## Material to process

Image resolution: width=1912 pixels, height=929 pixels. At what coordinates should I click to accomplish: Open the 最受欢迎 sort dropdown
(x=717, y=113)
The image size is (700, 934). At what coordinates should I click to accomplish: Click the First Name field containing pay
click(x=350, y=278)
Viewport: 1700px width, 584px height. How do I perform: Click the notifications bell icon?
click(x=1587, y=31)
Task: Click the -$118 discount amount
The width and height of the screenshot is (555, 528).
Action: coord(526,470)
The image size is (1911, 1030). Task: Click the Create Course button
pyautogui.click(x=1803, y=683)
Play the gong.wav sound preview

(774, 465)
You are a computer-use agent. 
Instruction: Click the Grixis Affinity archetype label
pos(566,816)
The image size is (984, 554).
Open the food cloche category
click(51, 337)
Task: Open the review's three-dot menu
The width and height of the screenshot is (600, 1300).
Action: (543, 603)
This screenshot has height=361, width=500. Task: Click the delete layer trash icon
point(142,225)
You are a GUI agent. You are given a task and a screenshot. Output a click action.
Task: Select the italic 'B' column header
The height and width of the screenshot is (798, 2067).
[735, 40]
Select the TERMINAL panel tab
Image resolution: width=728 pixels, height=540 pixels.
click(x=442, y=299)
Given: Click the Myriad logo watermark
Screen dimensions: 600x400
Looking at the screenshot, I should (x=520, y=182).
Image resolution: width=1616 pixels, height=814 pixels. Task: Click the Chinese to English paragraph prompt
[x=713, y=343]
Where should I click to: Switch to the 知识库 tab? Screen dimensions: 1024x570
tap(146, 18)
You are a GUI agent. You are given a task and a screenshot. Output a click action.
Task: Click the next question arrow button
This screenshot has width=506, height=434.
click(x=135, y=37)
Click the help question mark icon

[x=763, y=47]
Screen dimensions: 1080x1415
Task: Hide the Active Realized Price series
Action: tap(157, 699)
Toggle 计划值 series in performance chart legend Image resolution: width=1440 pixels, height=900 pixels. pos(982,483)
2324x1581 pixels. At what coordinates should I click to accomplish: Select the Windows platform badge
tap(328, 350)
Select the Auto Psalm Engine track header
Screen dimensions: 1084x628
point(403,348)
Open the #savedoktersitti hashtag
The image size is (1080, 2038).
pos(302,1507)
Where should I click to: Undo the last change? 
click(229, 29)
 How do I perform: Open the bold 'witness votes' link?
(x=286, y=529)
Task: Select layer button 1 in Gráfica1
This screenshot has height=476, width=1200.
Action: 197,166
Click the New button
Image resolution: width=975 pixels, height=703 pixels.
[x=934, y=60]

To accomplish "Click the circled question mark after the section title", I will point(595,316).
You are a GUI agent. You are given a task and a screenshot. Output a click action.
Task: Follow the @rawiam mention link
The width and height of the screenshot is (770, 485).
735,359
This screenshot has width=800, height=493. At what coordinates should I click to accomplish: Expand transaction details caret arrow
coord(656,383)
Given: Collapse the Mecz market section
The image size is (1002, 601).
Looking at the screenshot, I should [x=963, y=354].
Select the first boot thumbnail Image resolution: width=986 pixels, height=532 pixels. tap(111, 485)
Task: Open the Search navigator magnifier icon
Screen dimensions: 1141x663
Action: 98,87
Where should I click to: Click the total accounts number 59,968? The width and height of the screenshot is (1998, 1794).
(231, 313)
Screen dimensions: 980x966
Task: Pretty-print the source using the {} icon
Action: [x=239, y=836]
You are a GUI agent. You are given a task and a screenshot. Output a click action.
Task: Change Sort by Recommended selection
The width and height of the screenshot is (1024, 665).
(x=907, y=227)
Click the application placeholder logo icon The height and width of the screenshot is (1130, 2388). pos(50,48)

## Exercise brief
Copy the records word for word, from their first line through the line containing "click(x=135, y=37)".

## Result of this exercise
Image resolution: width=1912 pixels, height=929 pixels. At what coordinates should I click to accomplish: Open the 最受欢迎 sort dropdown
(x=717, y=113)
The image size is (700, 934). At what coordinates should I click to accomplish: Click the First Name field containing pay
click(x=350, y=278)
Viewport: 1700px width, 584px height. How do I perform: Click the notifications bell icon?
click(x=1587, y=31)
Task: Click the -$118 discount amount
The width and height of the screenshot is (555, 528).
Action: coord(526,470)
The image size is (1911, 1030). Task: Click the Create Course button
pyautogui.click(x=1803, y=683)
Play the gong.wav sound preview

(774, 465)
You are a computer-use agent. 
Instruction: Click the Grixis Affinity archetype label
pos(566,816)
The image size is (984, 554).
Open the food cloche category
click(51, 337)
Task: Open the review's three-dot menu
The width and height of the screenshot is (600, 1300).
Action: (543, 603)
This screenshot has height=361, width=500. Task: Click the delete layer trash icon
point(142,225)
You are a GUI agent. You are given a task and a screenshot. Output a click action.
Task: Select the italic 'B' column header
The height and width of the screenshot is (798, 2067).
[735, 40]
Select the TERMINAL panel tab
Image resolution: width=728 pixels, height=540 pixels.
click(x=442, y=299)
Given: Click the Myriad logo watermark
Screen dimensions: 600x400
Looking at the screenshot, I should (x=520, y=182).
Image resolution: width=1616 pixels, height=814 pixels. Task: Click the Chinese to English paragraph prompt
[x=713, y=343]
Where should I click to: Switch to the 知识库 tab? Screen dimensions: 1024x570
tap(146, 18)
You are a GUI agent. You are given a task and a screenshot. Output a click action.
Task: Click the next question arrow button
This screenshot has width=506, height=434.
click(x=135, y=37)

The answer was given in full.